Texte du document =>
<<<<
Greg Mankiw propose une réflexion sur le niveau des inégalités économiques, notamment aux Etats-Unis, dans un récent article qui doit paraître dans le Journal of Economic Perspective. L’article est à lire, ne serait-ce que parce qu’il propose une synthèse accessible sur une (la ?) problématique centrale dans les économies modernes. Je développe ci-dessous quelques commentaires critiques.
Mankiw interroge les causes de la montée des inégalités économiques au cours des 20 dernières années et évalue leur justification en termes de justice sociale. En clair, la question posée est la question rawlsienne : l’accroissement des inégalités correspond-t-il au développement d’inégalités « justes ». Mankiw rejette un ensemble d’explications à la montée des inégalités : il n’y a notamment pas d’éléments empiriques qui permettent d’affirmer de manière convaincante que la montée des inégalités soit liée à des imperfections de la concurrence ou à des mécanismes de rente, ni par une inégalité en termes d’opportunité. Il adhère plutôt à une explication « technologique » qui semble, effectivement, plutôt solide : les nouveaux moyens de communication et de diffusion de la connaissance ont permis un accroissement significatif de la taille de certains marchés et des profits qu’ils génèrent.
>>>>
Données affichées =>
<<<<
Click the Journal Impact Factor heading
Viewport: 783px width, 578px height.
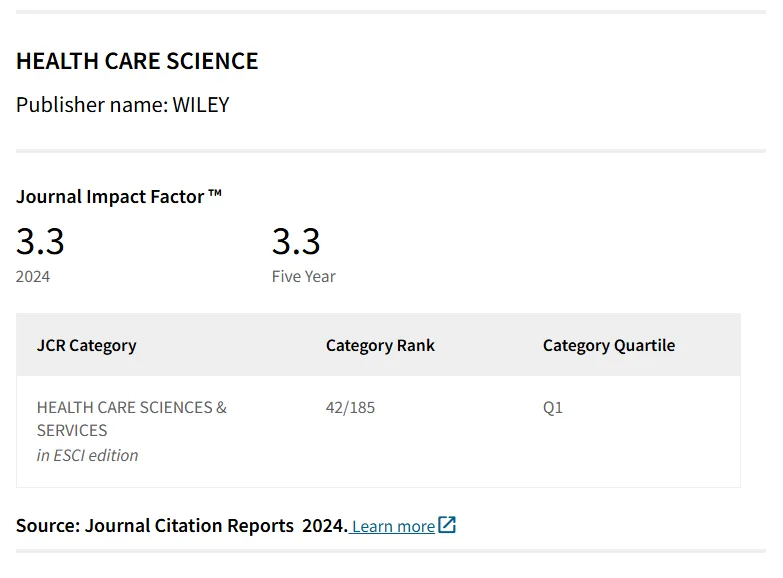(x=119, y=196)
>>>>
Consigne 1 =>
Répondez à ces questions sur le texte consacré à l'article de Greg Mankiw :
(a) Dans quelle revue l'article doit-il paraître ?
(b) Sur combien d'années Mankiw étudie-t-il la montée des inégalités économiques ?
(c) À quel type d'explication de la montée des inégalités Mankiw adhère-t-il ?
Consigne 2 => Dans le texte sur l'article de Greg Mankiw, remplacez "montée" par "hausse" dans le passage qui s'ouvre sur les mots "Mankiw interroge les" et se ferme sur "profits qu’ils génèrent.", puis recopiez ce passage.

Réponse 1 =>
(a) Dans le Journal of Economic Perspective.
(b) Sur les 20 dernières années.
(c) À une explication « technologique ».

Réponse 2 =>
Mankiw interroge les causes de la hausse des inégalités économiques au cours des 20 dernières années et évalue leur justification en termes de justice sociale. En clair, la question posée est la question rawlsienne : l’accroissement des inégalités correspond-t-il au développement d’inégalités « justes ». Mankiw rejette un ensemble d’explications à la hausse des inégalités : il n’y a notamment pas d’éléments empiriques qui permettent d’affirmer de manière convaincante que la hausse des inégalités soit liée à des imperfections de la concurrence ou à des mécanismes de rente, ni par une inégalité en termes d’opportunité. Il adhère plutôt à une explication « technologique » qui semble, effectivement, plutôt solide : les nouveaux moyens de communication et de diffusion de la connaissance ont permis un accroissement significatif de la taille de certains marchés et des profits qu’ils génèrent.